After working in Indian restaurants part-time while studying business at USD, Lowe spent the last 14 years cooking the cuisine of South Asia. “India’s culinary culture is genius. I respect it immensely, which is why I've devoted my life to mastering it,” Lowe explained. “I fell naturally in love with it and practiced cooking it every night in my apartment for years,” he said, crediting hours spent hunched over cookbooks by Madhur Jaffrey (essentially the Julia Child of Indian cooking).

Lowe is flattered by the fact that most nights his seats are filled with Indians, and he always checks in with his regulars to find out how he can improve.

“I've made it a priority to follow traditional Indian cooking methods as closely as possible. Cooking the onions for hours is a big one for sure. That sets good Indian apart from the rest. Another is the spices.  We always toast and grind our own spices.
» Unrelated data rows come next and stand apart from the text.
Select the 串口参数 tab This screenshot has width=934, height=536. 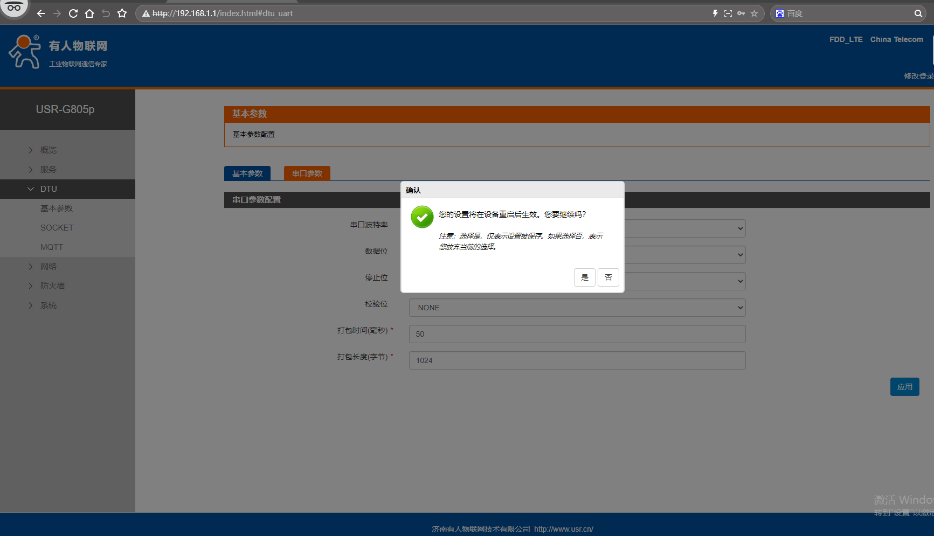307,173
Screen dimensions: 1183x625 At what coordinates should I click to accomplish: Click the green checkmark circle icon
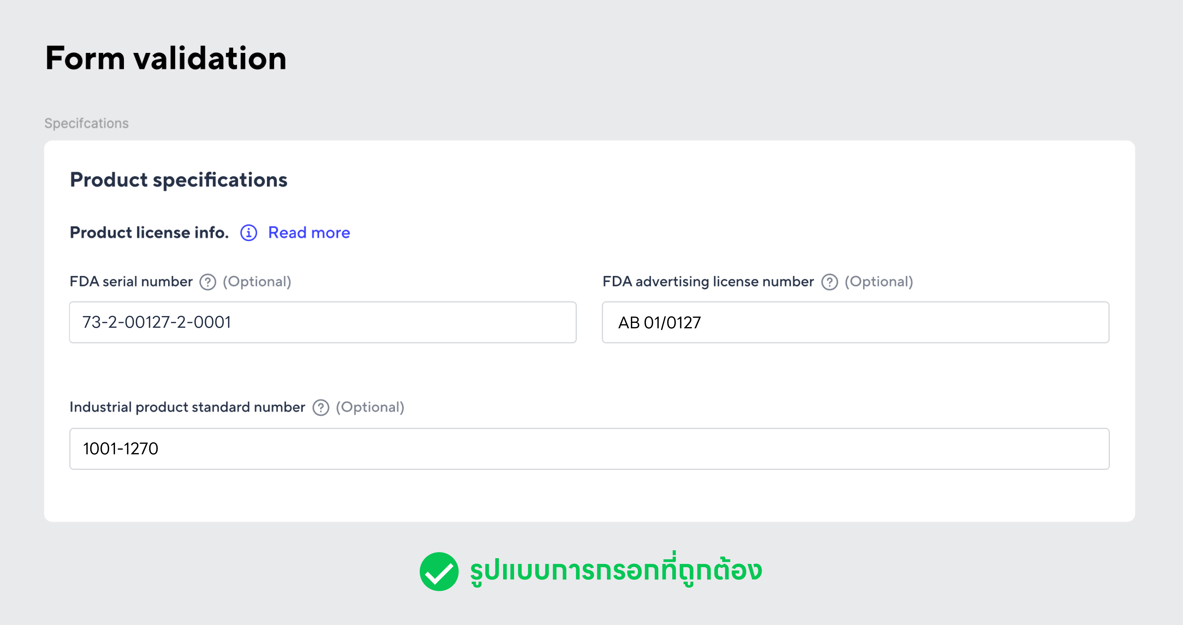click(439, 571)
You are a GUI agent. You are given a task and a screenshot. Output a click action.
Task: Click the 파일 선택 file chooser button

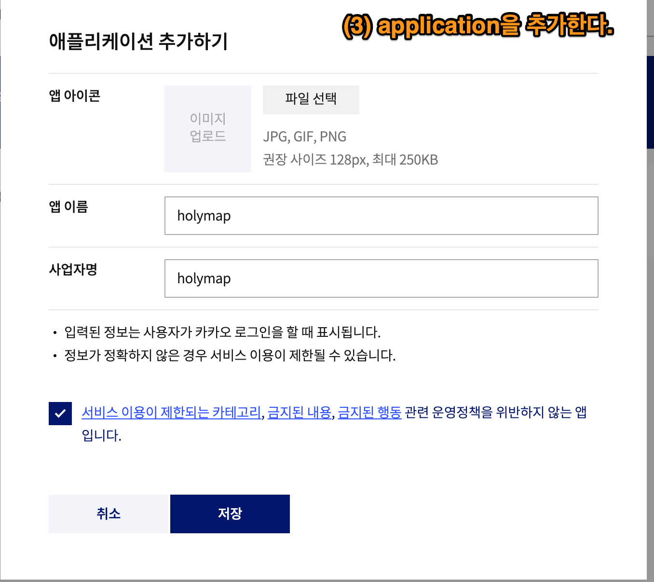click(311, 99)
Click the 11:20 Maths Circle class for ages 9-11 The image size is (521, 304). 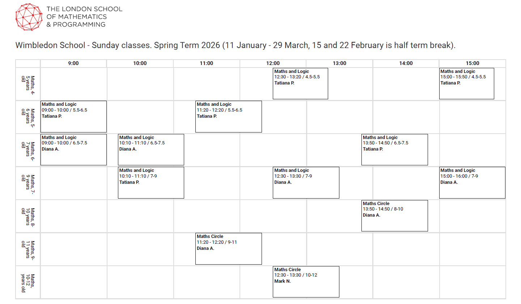[x=228, y=248]
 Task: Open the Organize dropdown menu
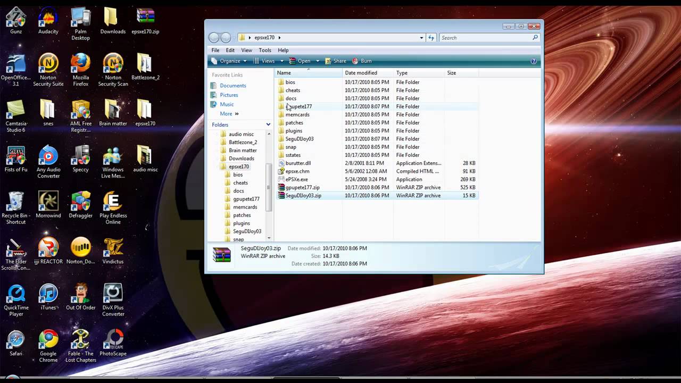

It’s just one of those added steps that, while labor intensive, can make a big difference.”

The Gluten-Free Options

Sundara kitchen staff and servers are well-trained in understanding the needs of gluten-free guests and have established protocols to avoid any chance of cross contamination.

The gluten-free options, including curries, tandoori chicken, and lamb biryani, are clearly marked on the menu.
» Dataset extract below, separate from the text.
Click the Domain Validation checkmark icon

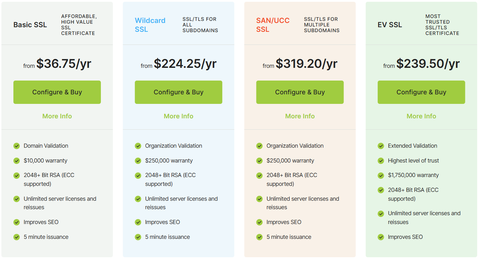pyautogui.click(x=17, y=146)

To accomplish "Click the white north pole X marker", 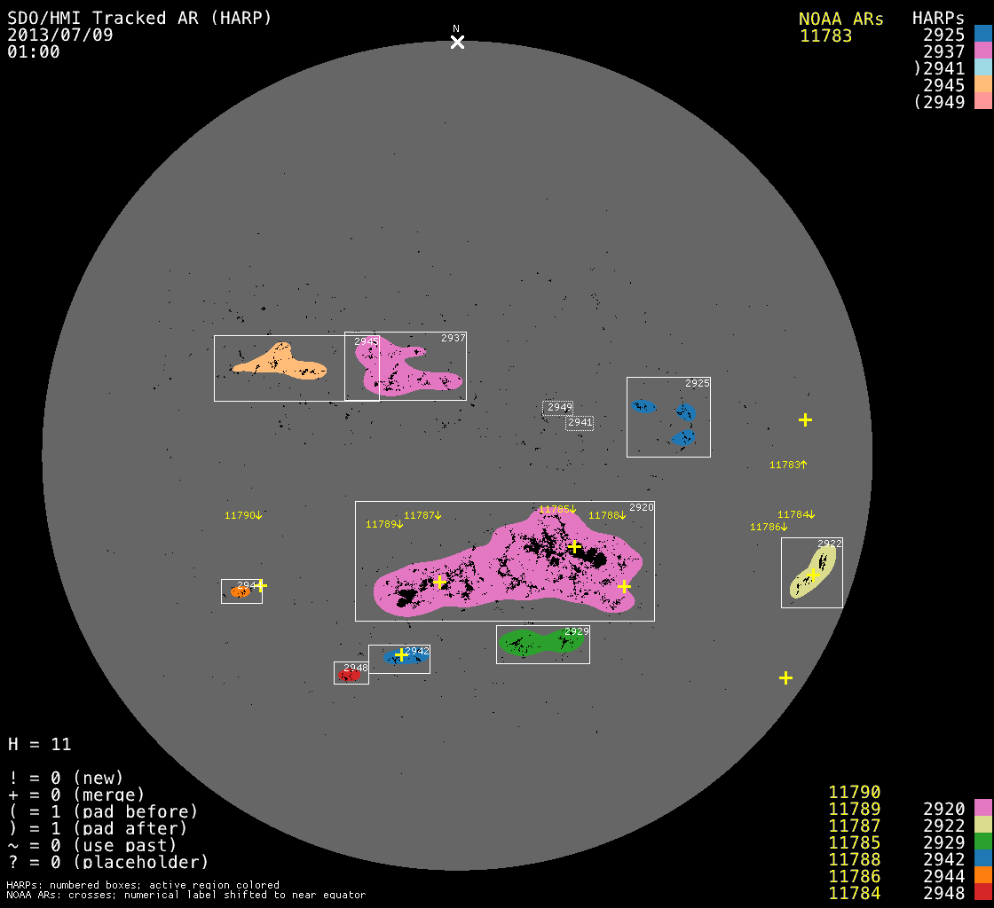I will coord(457,42).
The appetizers tend to be more modern than traditional, with the likes of an aromatic sprout salad ($7.50) filled with crunchy cucumber, sprouted Moong dal and paneer cheese and a visually stunning salad with roasted vegetables ($10.50) featuring mixed greens topped with sweet roasted carrots, crunchy roasted chickpeas, and a dollop of creamy eggplant raita.

The tamarind scallop appetizer ($11) includes three plump, succulent scallops served atop a sweet, nectar-like tamarind sauce, while the seared shrimp ($8) are cooked with ginger and topped with crispy garlic.

Juicy pork baby back ribs ($8.95) are rubbed with garam masala and smeared with a sweet spicy glaze that offers a nice kick.

For the main event, all of Sundara’s curries are all gluten-free and served with a generous portion of basmati rice.

Vegetarian options include the classic spinach curry, saag, available with or without the paneer cheese ($14.75), as well as chickpea-laden chana masala, and rich, buttery black dal makhani (both $13.75).

Meat options include vindaloo ($14.75), featuring a deep tang with medium heat that can be amplified with the addition of spicy chutney, and chicken tikka masala ($14.75) made with large pieces of all white chicken served in a velvety, tomato-based sauce.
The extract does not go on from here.